Pendant quelques semaines, les murs de France se sont couverts d’affiches mettant en scène des lieux imaginaires: le nom des plus grandes métropoles mondiales sont «francisés» et «télé portés» dans le décor bucolique de communes rurales hexagonales. Les publicitaires de la SNCF ont fait preuve d’une imagination débordante, en détournant ainsi une quinzaine de «hauts-lieux»: Losse-en-gelaisse, Louc-sorre, Marat-queche, Nioudelie, Nouillorc, Pequint, Petoches, Quancoune, St-Gapour, Yste-en-boule, mais aussi: Deche, Gastreau-en-therite, Croulay-sous-le-bouleau…

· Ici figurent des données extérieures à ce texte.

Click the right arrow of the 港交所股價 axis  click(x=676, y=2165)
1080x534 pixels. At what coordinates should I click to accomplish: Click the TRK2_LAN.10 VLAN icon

Cette géographie imaginaire s’appuie sur une belle allégorie de la relation entre représentations de l’espace local (l’une des 36 000 communes françaises) et de l’espace global (l’une des mégapoles planétaires). Les géographes avaient développé la notion de «village mondial», la publicité lui donne une représentation graphique.

Le message est finalement simple: les plus grandes métropoles mondiales, par la révolution des transports, sont désormais à votre porte, comme l’étaient les villages voisins auparavant. Le monde est un canton. Le détournement du nom des lieux renvoie même à une forme de mondialisation «franchouillarde» (Nouillorc, Pequint) ou qui puise dans le référentiel de nos anciennes paroisses (Saint-Gapour). Une mention spéciale revient sans doute à Losse-en-Gelaisse: la ville, haut-lieu s’il en est du post-modernisme, est promue par les publicitaires au rang de capitale imaginaire dont le nom évoque une quelconque spécialité gastronomique de terroir.

Au-delà de la question des transports, les publicités dissimulent également une forme de message subliminal: aujourd’hui, se rendre dans une métropole de l’autre bout du monde n’est pas plus éloigné, pas plus cher, pas plus compliqué… et surtout pas plus dépaysant que de se rendre dans un petit coin de France, par exemple dans sa résidence secondaire, ou pour retrouver sa famille restée au village, ou pour rencontrer ses amis en retraite à la campagne. La SNCF cherche donc à faire comprendre que les réseaux de transports mondialisés sont les «tortillards» d’hier… On ne dira pas le contraire, au moins pour la minorité de la population qui a accès à cette mobilité… Et les publicitaires ont le mérite de faire passer le message avec humour.